5. Rumput Keempat: Fano Gentala

37 4 0
                                    

"Fano mau jadi lelaki baik, yang gak membuat perempuan nangis apalagi melukai perempuan

Ups! Gambar ini tidak mengikuti Pedoman Konten kami. Untuk melanjutkan publikasi, hapuslah gambar ini atau unggah gambar lain.

"Fano mau jadi lelaki baik, yang gak membuat perempuan nangis apalagi melukai perempuan."

•Happy reading•

Kata orang, rumah itu tempatnya kita mendapat kehangatan. Tempatnya kita melepaskan lelah dan berlindung. Namun bagaimana jika justru sebaliknya? Rumah malah menjadi tempat sumber masalah, sumber kelelahan, juga sumber kesakitan sendiri, tidak ada perlindungan, hanya ketakutan yang dirasa.

Itu semua terjadi kepada seorang anak yang bernama Fano Gentala.
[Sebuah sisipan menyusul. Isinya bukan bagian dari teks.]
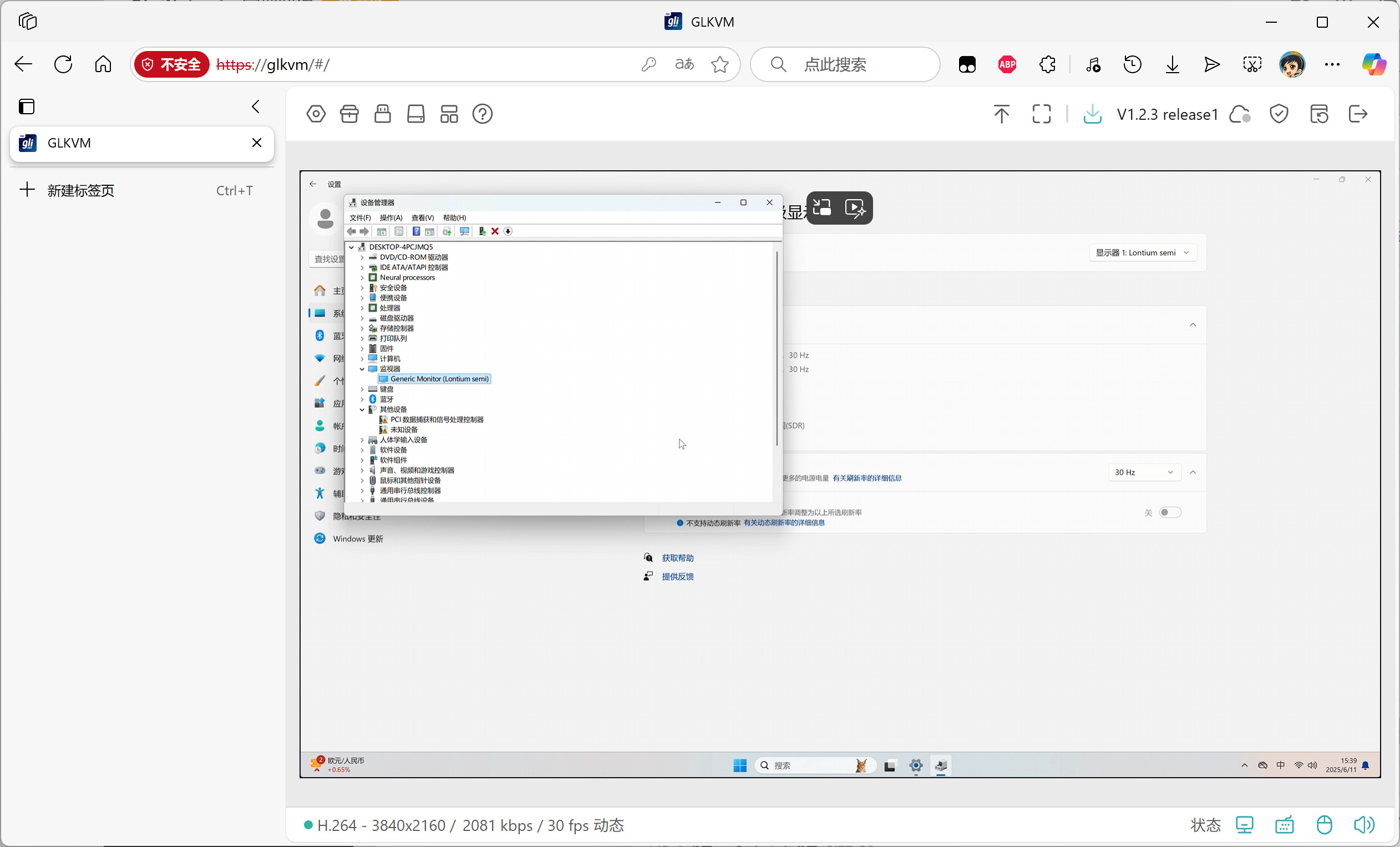Toggle the virtual keyboard status icon
This screenshot has height=847, width=1400.
[x=1284, y=825]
Seorang anak lelaki yang merupakan teman Nanda dan memiliki satu adik perempuan.

Fano dengan adiknya berbeda umur 2 tahun. Pada awalnya, hubungan keluarganya baik-baik saja, ia merasakan keharmonisan. Setiap hari sang mama akan memberikan bekal makanan untuk sekolah, lalu ayahnya mengantar ia pergi. Ketika libur ia dan keluarga akan pergi menghabiskan waktu bersama dengan hal sederhana seperti pergi ke taman ataupun memasak resep masakan baru. Namun sejak Fano menginjak kelas 5 SD, semuanya berubah. Keharmonisan itu hilang, tergantikan dengan ketakutan yang menyelimuti. Fano hanya tahu bahwa keharmonisan itu hilang diakibatkan oleh pengkhianatan.

"Mama gak masak lagi?" Tanya Fano dengan tenang ketika pulang sekolah. Ia melihat adiknya tengah meringkuk ketakutan di bawah meja. Ia menarik adiknya dengan lembut agar keluar.

"Gimana mama mau masak kalau ayah aja gak makan di rumah?"

Kalimat yang dilontarkan adiknya membuat Fano terdiam. Ia paham akan situasinya. Mungkin seperti biasa, ayahnya pergi kepada wanita lain.

"Kamu duduk dulu di meja, kakak ada roti sisa waktu istirahat kelas, kamu makan dulu sambil nunggu kakak masak." Fano meletakkan tasnya di meja makan dan mengeluarkan roti sisa yang masih dapat dimakan.

"Kakak lebih butuh," adiknya menolak roti yang diberikan Fano. Ia paham jika kakaknya lelah sehabis sekolah, lebih membutuhkan roti itu sebagai energi.

"Umur kakak lebih tua dari kamu, otomatis lebih kuat. Gak masalah kalau gak makan."

Adiknya tersenyum simpul, kalimat itu sering dilontarkan sang kakak. Ia merasa kakaknya egois terhadap diri sendiri, lebih mementingkan orang lain padahal dirinya sendiri sedang sekarat. "Kak, meskipun umur kakak lebih tua dari Fina, kakak itu tetap masih anak-anak. Kakak masih sekolah dasar, sama kayak Fina. Keadaan kakak saat ini juga rapuh, jangan terlalu memaksakan diri hanya karena posisi sebagai seorang kakak, kakak harus sayang sama diri sendiri."

Fano terdiam, ia mengerti dengan kekhawatiran Fina--adiknya. Fina memanglah lebih muda darinya, tetapi tidak memungkiri bahwa pemikiran adiknya juga bisa dewasa diakibatkan keadaan yang menimpa mereka.

"Justru karena aku kakak kamu, kakak lebih mentingin kamu. Kalo ada apa-apa sama kamu, kakak yang luka Fin, kamu yang kakak punya dan bisa nemenin kakak di keadaan kacau begini." Fano mengelus surai adiknya dengan lembut. "Sekarang kamu makan aja rotinya. HAP!" Fano mendekatkan rotinya ke mulut sang adik dan tidak ada penolakan, adiknya memakan roti tersebut.